Auch hinsichtlich der Regierungsbildung steht das Karfreitagsabkommen allzu raschen Veränderungen im Wege. Zwar erhält die Sinn Fein durch den Sieg das Recht, mit ihrer Spitzenkandidatin Michelle O'Neill die Chefin der Einheitsregierung des Landes zu stellen. Aus dem Abkommen folgt allerdings auch, dass O'Neill ein gleichberechtigter Stellvertreter oder Stellvertreterin aus der DUP an die Seite gestellt werden muss. Hinzu kommt, dass das gute Wahlergebnis der überkonfessionell-neutralen Alliance Party die Regierungsbildung voraussichtlich weiter in die Länge ziehen könnte. Denn eine starke neutrale Partei ist in dem System des sogenannten "Power Sharing" laut Karfreitagsabkommen überhaupt nicht vorgesehen. Nicht verwunderlich, dass die Alliance das gesamte Abkommen reformieren will.

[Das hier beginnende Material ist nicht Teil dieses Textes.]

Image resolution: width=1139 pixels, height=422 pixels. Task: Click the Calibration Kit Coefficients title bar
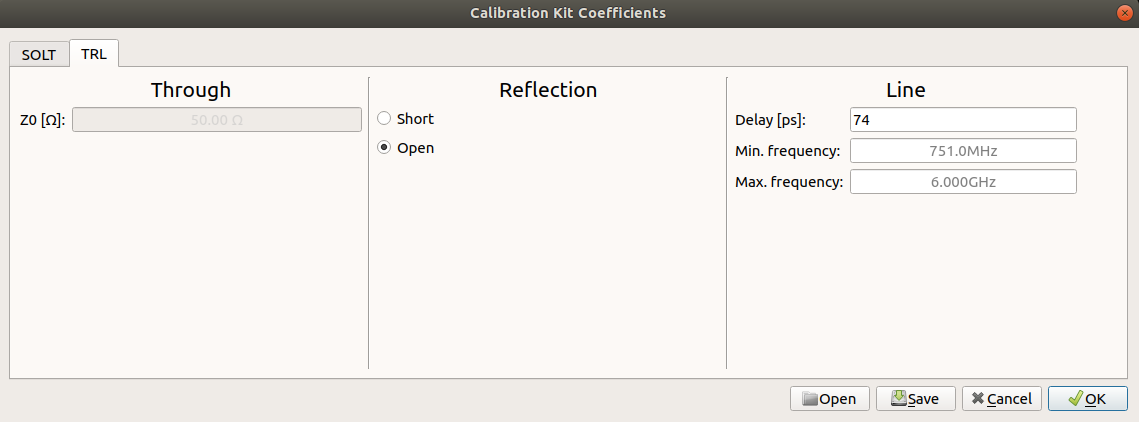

Die designierte Regierungschefin Michelle O'Neill im Wahlkampf mit zwei Studentinnen. Bild: Peter Morrison/AP/picture alliance

Zur Not greift London ein

Nach dieser Wahl stehen also drei Parteien im Fokus, deren Absichten sich kaum vereinbaren lassen: Die nationalistische Sinn Fein drängt auf ein Referendum und hat kein Interesse daran, das eher spaltende Nordirland-Protokoll aufzuheben. Das genaue Gegenteil schwebt dagegen der DUP vor, während die Alliance das dualistische System, das beide Parteien begünstigt, aufbrechen will. Trotz des historischen Wahlsieges der Sinn Fein zeichnet sich in Belfast also eine längere Hängepartie ab. Ungewöhnlich sind solche unsicheren Zustände in Nordirland übrigens nicht: Schon die letzte Regierung brach im Streit um das Nordirland-Protokoll auseinander. Für eine Lösung ist in der Verfassung schon gesorgt: Ohne handlungsfähige Regierung würden die Geschicke des Landes vorerst aus London gesteuert.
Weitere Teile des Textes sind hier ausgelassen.